Dr. Steve Feldman, MD, PhD, is Professor of Dermatology, Pathology & Public Health Sciences at the Wake Forest University School of Medicine. The author of more than 500 peer-reviewed medical articles, Dr. Feldman is well-known for his research studies focused on patients’ adherence to topical treatments as well as for founding www.DrScore.com, an online doctor rating and patient feedback website.
What does Dr. Feldman think about what we’re doing at PatientsLikeMe? And what’s his take on the current challenges for psoriasis patients, as well as the treatment advances that may be ahead? Find out that and much more in our interview.
1. As the founder of DrScore.com, tell us how rating doctors online can improve medical care.
Doctors want to give their patients great medical care. Online ratings can help by giving doctors the feedback they need to know—from patients’ perspectives—such as what the doctor is doing well and what the doctor can do to enhance the quality of care in their practice. www.DrScore.com was designed to help facilitate that feedback while also giving patients a better picture—more transparency—of the quality of care physicians provide, something that wasn’t nearly so easy to do in the pre-Internet era.
2. What do you think about PatientsLikeMe’s data-sharing platform and openness philosophy?
PatientsLikeMe does a truly wonderful job taking advantage of the capabilities of the Internet to permit data sharing among patients so they can learn from one another. Another extraordinary accomplishment has been to develop ways to combine that data in order to better understand diseases and the benefits and risks of the treatments for those diseases. Openness is a terrific attribute in this Internet age. I am very optimistic about medicine and health care providers and think there’s nothing to hide (and if there were something to hide, it ought to be exposed)!
3. You’ve done extensive research around treatment adherence. What are the considerations for patients?
Well, as the former Surgeon General put it, medicines don’t work if patients don’t take them. Taking medicine isn’t easy, unless it is a habit. And when a patient starts to use a new medicine, taking it isn’t a habit. Patients forget their medicine, they may be fearful of their medicine, there are just all sorts of reasons why patients don’t always take their medications. I think coming up with a plan, a system, for remembering is helpful. (I keep my own pills in a seven-day dispenser on the dinner table, which works great for me except when my family goes out to eat).
If patients are fearful, they should have an honest discussion with the doctor about it. One thing is certain: patients should be honest with their doctors about how they use their medicines. It does neither the patient nor the doctor any good for the patient to tell the doctor one thing but do something else. If a doctor does prescribe a medicine that the patient thinks is too costly or too risky, the patient should let their doctor know.
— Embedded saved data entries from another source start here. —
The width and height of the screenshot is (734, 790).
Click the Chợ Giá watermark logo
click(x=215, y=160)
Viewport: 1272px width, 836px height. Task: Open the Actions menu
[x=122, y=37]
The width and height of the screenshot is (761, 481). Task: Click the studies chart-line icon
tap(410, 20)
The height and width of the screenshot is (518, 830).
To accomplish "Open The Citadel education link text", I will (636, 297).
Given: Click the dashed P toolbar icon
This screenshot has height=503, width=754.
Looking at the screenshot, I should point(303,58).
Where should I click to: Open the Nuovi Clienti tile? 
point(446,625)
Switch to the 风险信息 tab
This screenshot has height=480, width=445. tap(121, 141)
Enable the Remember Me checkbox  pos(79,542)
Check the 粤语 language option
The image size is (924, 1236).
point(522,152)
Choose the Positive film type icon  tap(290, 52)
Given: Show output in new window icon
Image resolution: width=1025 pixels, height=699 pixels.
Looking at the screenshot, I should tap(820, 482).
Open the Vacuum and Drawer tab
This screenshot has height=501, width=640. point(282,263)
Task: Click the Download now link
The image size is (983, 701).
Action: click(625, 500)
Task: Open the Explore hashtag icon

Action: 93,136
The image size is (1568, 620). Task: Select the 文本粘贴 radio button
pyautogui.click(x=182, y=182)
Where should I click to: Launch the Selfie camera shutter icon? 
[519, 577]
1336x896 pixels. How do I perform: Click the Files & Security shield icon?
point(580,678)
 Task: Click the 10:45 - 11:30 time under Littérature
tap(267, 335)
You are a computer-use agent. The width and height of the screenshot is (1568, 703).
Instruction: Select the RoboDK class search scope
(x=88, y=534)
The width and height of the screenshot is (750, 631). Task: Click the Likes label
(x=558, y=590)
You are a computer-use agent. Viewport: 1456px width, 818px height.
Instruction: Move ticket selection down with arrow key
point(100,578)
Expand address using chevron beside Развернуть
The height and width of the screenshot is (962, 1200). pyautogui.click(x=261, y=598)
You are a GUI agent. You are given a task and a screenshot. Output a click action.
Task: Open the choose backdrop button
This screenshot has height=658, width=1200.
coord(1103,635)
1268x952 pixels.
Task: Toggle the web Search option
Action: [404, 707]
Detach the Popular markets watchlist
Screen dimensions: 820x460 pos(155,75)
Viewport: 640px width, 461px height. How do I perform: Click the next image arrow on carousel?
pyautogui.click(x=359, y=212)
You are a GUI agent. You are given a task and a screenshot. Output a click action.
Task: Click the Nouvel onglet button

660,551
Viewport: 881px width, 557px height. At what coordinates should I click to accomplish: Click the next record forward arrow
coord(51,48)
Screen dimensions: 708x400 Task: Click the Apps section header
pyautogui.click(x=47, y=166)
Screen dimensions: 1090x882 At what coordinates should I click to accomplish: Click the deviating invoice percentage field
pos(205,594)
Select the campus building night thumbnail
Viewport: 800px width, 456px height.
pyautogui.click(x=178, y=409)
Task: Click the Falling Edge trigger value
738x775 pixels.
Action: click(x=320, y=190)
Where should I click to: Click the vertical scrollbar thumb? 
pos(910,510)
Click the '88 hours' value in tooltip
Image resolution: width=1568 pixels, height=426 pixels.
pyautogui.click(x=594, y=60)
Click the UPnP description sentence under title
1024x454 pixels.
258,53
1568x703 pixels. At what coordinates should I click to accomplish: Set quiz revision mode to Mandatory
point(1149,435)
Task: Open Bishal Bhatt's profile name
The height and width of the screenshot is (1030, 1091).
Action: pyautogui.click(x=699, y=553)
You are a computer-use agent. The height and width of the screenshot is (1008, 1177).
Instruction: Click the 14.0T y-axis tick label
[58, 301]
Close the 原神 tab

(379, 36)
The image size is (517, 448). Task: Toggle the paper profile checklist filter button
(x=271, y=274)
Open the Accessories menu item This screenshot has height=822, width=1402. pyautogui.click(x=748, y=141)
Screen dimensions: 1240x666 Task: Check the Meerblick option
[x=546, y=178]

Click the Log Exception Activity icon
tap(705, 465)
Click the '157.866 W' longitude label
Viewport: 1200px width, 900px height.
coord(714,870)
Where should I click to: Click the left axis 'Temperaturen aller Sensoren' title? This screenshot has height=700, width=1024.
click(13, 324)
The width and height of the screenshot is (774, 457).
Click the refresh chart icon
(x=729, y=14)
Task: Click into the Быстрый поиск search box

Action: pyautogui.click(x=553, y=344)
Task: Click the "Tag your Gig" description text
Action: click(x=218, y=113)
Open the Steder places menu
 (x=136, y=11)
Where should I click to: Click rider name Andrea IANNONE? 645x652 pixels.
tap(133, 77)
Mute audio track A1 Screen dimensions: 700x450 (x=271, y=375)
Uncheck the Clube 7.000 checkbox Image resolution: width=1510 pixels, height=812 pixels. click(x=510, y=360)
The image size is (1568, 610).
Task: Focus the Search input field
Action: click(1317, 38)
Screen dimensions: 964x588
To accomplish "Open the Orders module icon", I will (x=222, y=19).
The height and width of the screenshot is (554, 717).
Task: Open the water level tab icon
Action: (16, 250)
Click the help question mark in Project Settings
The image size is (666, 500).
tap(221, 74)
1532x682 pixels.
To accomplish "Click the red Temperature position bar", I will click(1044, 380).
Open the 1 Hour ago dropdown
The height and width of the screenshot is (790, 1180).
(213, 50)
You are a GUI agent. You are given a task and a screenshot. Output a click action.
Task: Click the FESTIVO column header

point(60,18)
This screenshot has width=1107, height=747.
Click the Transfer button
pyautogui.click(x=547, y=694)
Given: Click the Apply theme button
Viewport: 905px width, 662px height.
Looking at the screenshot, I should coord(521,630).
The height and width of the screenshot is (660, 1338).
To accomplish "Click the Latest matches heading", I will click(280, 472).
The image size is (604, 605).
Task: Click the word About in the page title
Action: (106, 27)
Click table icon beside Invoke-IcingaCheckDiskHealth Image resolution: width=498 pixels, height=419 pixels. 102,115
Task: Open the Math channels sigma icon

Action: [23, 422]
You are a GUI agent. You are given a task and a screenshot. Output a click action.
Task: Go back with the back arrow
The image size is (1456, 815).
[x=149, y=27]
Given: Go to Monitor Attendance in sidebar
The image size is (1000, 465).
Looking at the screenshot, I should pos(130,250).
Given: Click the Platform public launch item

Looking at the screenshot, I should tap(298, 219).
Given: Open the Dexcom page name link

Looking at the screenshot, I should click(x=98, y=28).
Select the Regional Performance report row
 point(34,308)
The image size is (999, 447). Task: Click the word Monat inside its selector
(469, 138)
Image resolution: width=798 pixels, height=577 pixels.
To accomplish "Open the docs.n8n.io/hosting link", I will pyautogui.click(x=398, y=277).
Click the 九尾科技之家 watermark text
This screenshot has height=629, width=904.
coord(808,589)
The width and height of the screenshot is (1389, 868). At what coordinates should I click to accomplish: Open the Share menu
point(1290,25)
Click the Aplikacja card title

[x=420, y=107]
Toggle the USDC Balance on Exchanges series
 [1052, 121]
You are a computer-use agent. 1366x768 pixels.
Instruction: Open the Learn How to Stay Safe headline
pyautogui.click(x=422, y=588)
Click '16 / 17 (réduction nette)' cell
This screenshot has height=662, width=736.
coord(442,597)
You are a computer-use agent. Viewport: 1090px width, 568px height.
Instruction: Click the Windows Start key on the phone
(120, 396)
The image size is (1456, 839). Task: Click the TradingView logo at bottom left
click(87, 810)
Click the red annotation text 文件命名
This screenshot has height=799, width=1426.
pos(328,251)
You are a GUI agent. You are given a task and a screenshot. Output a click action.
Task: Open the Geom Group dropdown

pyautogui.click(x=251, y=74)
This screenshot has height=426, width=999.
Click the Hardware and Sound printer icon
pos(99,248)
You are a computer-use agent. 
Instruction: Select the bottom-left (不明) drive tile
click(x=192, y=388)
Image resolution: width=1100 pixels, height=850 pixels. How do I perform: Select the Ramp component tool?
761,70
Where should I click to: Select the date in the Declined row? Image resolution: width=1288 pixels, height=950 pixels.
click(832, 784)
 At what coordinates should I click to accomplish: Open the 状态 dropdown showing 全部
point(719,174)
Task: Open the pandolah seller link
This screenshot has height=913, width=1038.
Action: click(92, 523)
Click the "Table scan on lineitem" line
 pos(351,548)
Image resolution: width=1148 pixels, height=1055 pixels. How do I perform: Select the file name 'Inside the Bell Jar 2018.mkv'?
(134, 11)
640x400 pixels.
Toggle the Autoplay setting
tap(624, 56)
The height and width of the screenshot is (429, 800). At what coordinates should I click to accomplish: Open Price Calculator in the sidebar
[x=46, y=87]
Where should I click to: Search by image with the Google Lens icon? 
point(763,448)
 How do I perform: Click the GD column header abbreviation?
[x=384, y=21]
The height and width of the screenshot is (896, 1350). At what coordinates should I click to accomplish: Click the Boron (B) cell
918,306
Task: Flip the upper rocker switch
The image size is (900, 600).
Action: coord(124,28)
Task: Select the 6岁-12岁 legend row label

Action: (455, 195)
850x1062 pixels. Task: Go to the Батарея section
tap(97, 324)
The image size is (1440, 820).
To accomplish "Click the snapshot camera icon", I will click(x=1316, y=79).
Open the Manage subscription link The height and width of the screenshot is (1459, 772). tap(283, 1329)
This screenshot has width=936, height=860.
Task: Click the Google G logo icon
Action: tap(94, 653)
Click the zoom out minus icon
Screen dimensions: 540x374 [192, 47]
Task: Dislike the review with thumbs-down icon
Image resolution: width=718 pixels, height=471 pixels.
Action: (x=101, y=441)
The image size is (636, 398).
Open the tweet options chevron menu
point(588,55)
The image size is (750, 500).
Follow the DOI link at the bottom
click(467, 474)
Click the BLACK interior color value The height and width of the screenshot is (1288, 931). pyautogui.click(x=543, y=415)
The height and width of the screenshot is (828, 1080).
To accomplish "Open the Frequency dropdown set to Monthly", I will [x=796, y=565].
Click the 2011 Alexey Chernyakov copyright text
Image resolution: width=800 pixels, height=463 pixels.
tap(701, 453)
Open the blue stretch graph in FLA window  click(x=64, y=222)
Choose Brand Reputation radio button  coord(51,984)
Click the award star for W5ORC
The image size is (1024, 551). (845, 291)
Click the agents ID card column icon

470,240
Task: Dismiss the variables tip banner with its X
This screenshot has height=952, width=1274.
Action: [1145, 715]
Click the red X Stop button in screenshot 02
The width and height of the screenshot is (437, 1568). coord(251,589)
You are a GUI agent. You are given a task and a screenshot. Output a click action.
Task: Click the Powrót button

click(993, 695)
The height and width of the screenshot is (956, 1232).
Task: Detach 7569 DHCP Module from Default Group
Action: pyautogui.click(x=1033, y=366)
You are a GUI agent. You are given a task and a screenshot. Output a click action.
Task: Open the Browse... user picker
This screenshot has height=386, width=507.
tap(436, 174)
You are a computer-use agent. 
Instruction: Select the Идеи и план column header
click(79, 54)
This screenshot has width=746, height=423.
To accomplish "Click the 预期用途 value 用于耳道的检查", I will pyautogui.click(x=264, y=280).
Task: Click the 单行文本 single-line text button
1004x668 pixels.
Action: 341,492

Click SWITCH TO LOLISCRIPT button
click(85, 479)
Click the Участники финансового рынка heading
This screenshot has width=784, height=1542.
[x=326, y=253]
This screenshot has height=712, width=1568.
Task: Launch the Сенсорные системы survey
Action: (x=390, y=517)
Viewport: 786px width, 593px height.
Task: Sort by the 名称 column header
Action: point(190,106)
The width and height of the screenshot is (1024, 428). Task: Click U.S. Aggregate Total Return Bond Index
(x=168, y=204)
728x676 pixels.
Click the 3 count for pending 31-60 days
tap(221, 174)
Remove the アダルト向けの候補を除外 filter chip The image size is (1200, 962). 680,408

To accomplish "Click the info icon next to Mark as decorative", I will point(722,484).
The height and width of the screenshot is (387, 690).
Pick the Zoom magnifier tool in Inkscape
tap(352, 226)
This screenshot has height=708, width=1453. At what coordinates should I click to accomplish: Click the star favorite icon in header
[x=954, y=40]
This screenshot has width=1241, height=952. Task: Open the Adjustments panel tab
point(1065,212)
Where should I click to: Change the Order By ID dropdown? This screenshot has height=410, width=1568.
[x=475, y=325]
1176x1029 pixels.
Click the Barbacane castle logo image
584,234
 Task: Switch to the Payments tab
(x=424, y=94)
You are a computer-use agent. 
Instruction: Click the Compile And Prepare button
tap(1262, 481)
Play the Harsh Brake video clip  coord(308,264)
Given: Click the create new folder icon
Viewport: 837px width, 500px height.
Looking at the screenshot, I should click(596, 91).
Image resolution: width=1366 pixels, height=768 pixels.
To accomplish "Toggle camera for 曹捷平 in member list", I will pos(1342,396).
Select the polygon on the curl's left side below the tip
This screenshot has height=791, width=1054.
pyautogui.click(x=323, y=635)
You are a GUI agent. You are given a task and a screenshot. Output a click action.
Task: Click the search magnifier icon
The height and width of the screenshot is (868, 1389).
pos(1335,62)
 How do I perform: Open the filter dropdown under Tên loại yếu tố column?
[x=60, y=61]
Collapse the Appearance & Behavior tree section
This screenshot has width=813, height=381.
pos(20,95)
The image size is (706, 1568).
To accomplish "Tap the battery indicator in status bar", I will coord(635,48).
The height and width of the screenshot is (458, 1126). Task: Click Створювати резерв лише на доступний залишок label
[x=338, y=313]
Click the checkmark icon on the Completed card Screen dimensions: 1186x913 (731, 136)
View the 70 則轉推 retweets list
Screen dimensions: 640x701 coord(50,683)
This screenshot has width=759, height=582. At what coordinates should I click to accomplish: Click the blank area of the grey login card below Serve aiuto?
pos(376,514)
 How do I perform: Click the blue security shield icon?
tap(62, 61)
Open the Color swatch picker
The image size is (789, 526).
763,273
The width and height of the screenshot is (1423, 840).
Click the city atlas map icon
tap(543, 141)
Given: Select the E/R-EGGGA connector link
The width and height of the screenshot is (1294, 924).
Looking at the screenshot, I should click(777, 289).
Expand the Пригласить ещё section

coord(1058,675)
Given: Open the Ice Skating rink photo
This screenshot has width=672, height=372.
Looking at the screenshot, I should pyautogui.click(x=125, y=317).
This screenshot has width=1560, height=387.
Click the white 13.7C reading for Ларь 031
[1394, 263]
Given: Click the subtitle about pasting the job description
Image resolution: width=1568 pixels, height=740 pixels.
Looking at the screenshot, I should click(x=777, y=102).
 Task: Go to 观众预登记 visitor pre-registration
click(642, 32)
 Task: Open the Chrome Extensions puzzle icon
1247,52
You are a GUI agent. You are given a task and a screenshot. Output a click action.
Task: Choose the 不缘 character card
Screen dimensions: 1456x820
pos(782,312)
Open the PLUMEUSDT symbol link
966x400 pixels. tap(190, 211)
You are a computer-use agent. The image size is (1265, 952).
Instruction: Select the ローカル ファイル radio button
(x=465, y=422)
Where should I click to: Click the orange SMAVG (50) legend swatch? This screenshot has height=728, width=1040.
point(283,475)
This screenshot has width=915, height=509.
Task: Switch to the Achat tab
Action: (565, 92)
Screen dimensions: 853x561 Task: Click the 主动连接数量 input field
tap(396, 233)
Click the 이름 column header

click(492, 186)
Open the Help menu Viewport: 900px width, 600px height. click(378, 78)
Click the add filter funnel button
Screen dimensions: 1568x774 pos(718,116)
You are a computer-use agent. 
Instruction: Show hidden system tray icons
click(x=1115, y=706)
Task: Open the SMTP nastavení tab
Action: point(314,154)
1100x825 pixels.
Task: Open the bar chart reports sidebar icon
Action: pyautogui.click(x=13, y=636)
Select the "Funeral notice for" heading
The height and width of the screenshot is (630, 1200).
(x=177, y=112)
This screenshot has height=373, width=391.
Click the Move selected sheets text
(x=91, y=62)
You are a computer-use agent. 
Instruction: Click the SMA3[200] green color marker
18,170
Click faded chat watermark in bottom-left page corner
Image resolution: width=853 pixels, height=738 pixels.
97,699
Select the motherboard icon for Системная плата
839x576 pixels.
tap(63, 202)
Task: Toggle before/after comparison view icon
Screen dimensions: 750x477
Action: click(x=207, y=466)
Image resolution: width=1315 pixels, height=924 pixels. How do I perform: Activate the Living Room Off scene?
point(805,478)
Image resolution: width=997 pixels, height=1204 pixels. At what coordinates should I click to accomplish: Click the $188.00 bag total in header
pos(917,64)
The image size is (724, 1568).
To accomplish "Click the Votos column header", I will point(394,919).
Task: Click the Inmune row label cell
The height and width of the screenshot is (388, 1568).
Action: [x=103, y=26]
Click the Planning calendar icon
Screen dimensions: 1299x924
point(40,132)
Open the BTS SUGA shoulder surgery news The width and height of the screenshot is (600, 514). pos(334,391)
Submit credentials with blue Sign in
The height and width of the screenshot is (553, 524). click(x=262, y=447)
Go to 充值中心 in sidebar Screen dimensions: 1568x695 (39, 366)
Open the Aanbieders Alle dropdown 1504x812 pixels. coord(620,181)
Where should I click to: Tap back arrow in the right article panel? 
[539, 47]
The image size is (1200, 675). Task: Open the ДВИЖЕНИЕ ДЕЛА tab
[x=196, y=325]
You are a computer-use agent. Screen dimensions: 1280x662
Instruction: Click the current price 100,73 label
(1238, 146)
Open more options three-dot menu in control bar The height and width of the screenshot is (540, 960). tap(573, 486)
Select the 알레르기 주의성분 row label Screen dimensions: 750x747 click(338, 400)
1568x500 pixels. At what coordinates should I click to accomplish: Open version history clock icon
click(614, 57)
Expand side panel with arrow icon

The doctor wants to know and may be able to change things.
4. We have a growing psoriasis community. What challenges do psoriasis patients face?
Psoriasis has a huge impact on patients’ lives. It affects how patients perceive themselves, how other people perceive the person who has psoriasis, and, in many cases, how someone with psoriasis thinks they are perceived by others. The lesions aren’t just unsightly; they can be itchy and painful. The condition is caused by an overactive immune system, which can also result in arthritis and increased risk of cardiovascular disease and depression. There are good treatments, but the treatments have their downsides: they may be costly, inconvenient, messy, and risky. One of the biggest challenges is getting educated about all the potential options. It isn’t easy.
5. In our forum, patients have been discussing whether diet can affect psoriasis. What’s your take?
Well, I don’t know of any particular dietary issues that have been definitively shown to affect psoriasis one way or the other (except perhaps that starvation temporarily improves the disease, probably by inhibiting the immune system). But if a particular patient finds some particular dietary issue that makes their psoriasis worse (or better), they should eat accordingly. Some patients tell me beer and/or wine makes their disease worse or that avoiding gluten has helped. The PatientsLikeMe platform may be helpful in compiling the experiences of many people to see if these are issues for individuals or could truly help patients in general.
6. Any thoughts on what’s ahead in terms of psoriasis management and treatment advances?
As our understanding of the immune system improves, scientists at drug companies will be developing newer and perhaps better ways of controlling immune diseases, including psoriasis. As our health care system changes to become more cost conscious, there may be greater reliance on low cost treatments, like generic creams and ointments for people with mild disease and more use of phototherapy for people with more severe involvement. And with better data collection—like with PatientsLikeMe—we may develop a better understanding of what works, what doesn’t work, and what risks and benefits our treatments have.